▸ **WHAT IS NEEDED**: Output each entry verbatim.

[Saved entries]
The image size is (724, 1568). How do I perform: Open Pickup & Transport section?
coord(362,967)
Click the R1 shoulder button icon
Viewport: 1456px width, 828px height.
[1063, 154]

▸ **RESULT**:
The image size is (724, 1568). How do I perform: Open Pickup & Transport section?
coord(362,967)
Click the R1 shoulder button icon
Viewport: 1456px width, 828px height.
[1063, 154]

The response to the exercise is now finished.